[Given exercise] Copy the items verbatim, starting with the first line and ending with the line containing "Action: pos(49,78)", including both.
---------- Given data
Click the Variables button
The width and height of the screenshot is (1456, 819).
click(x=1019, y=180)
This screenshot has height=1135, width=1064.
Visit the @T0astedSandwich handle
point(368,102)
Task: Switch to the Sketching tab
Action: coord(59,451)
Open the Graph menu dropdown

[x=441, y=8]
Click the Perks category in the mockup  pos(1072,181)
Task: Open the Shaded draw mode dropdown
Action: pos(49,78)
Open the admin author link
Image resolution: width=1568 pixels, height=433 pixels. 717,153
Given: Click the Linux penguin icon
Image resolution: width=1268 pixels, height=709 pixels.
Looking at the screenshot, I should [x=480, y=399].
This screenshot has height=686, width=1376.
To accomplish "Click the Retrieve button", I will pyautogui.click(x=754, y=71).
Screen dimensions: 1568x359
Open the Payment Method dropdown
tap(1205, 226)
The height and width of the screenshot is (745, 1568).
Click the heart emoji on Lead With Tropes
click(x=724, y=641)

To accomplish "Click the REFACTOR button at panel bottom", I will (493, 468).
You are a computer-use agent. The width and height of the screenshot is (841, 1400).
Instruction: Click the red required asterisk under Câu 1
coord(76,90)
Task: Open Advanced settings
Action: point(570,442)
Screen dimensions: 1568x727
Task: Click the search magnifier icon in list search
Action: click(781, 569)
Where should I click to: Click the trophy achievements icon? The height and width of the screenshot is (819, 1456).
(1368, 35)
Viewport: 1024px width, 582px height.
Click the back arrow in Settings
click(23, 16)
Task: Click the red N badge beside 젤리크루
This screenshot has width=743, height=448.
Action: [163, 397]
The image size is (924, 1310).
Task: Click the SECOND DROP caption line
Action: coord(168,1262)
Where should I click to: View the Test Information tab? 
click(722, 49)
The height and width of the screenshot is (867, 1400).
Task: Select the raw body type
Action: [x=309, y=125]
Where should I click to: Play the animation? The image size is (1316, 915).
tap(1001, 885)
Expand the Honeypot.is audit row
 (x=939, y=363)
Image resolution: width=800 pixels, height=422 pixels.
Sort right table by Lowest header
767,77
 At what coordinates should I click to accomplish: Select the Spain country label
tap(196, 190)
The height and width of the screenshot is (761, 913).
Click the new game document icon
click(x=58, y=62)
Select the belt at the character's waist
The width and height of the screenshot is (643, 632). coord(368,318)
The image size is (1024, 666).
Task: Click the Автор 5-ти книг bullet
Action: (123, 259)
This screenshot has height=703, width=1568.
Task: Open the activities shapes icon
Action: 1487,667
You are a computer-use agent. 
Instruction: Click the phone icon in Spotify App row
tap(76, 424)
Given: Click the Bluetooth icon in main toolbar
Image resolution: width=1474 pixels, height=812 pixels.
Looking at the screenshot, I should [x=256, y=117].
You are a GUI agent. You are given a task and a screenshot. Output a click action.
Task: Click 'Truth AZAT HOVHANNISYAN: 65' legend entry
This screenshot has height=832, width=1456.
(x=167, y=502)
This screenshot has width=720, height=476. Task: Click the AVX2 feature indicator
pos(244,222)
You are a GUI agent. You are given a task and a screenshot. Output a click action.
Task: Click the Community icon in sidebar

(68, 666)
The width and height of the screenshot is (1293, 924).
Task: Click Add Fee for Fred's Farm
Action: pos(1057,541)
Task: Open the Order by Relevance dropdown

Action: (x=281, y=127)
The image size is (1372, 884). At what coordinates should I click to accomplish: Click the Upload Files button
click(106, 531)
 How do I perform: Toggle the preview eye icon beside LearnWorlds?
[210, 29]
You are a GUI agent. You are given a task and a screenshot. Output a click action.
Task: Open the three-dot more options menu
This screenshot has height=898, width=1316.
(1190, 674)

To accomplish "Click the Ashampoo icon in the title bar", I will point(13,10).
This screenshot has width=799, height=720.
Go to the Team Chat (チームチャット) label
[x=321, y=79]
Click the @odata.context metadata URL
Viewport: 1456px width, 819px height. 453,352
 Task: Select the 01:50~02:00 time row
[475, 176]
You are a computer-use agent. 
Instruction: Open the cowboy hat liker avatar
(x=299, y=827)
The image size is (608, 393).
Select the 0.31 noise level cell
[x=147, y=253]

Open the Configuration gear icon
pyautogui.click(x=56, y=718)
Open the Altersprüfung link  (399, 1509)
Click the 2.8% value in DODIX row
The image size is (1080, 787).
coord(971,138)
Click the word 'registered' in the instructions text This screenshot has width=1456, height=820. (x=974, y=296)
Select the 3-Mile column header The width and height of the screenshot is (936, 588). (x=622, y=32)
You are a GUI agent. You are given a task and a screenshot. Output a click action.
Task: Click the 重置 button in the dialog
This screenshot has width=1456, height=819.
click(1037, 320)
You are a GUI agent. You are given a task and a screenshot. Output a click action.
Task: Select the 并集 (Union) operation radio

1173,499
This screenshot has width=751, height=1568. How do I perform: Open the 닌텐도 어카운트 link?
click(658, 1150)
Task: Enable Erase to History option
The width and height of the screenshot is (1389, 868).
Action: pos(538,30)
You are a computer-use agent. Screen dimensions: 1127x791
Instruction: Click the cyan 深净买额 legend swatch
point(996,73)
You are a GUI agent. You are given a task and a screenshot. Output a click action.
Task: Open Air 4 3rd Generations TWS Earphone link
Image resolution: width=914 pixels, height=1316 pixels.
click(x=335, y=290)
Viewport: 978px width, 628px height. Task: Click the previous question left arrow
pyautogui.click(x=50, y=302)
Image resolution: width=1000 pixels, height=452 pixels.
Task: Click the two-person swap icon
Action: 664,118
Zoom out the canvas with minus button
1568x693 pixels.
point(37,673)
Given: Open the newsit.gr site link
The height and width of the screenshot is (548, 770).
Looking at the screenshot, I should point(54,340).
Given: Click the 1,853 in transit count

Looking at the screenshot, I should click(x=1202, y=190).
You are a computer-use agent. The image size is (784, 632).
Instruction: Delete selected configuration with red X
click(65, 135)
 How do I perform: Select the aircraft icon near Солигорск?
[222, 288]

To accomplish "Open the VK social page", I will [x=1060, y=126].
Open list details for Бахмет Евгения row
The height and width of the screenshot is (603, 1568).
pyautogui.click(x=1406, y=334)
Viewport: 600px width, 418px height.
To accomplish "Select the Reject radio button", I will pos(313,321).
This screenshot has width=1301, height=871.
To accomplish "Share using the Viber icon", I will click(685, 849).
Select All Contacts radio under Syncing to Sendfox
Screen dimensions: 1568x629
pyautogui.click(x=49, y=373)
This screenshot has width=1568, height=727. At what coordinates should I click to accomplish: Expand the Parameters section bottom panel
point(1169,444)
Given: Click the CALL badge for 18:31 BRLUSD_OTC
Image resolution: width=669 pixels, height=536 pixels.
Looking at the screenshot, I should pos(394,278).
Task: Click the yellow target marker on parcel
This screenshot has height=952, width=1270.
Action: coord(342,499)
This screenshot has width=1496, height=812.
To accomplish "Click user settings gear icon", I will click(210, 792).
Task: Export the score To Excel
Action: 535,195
--------------------
[Completed exercise]
Click the Variables button
The width and height of the screenshot is (1456, 819).
click(x=1019, y=180)
This screenshot has height=1135, width=1064.
Visit the @T0astedSandwich handle
point(368,102)
Task: Switch to the Sketching tab
Action: coord(59,451)
Open the Graph menu dropdown

[x=441, y=8]
Click the Perks category in the mockup  pos(1072,181)
Task: Open the Shaded draw mode dropdown
Action: pos(49,78)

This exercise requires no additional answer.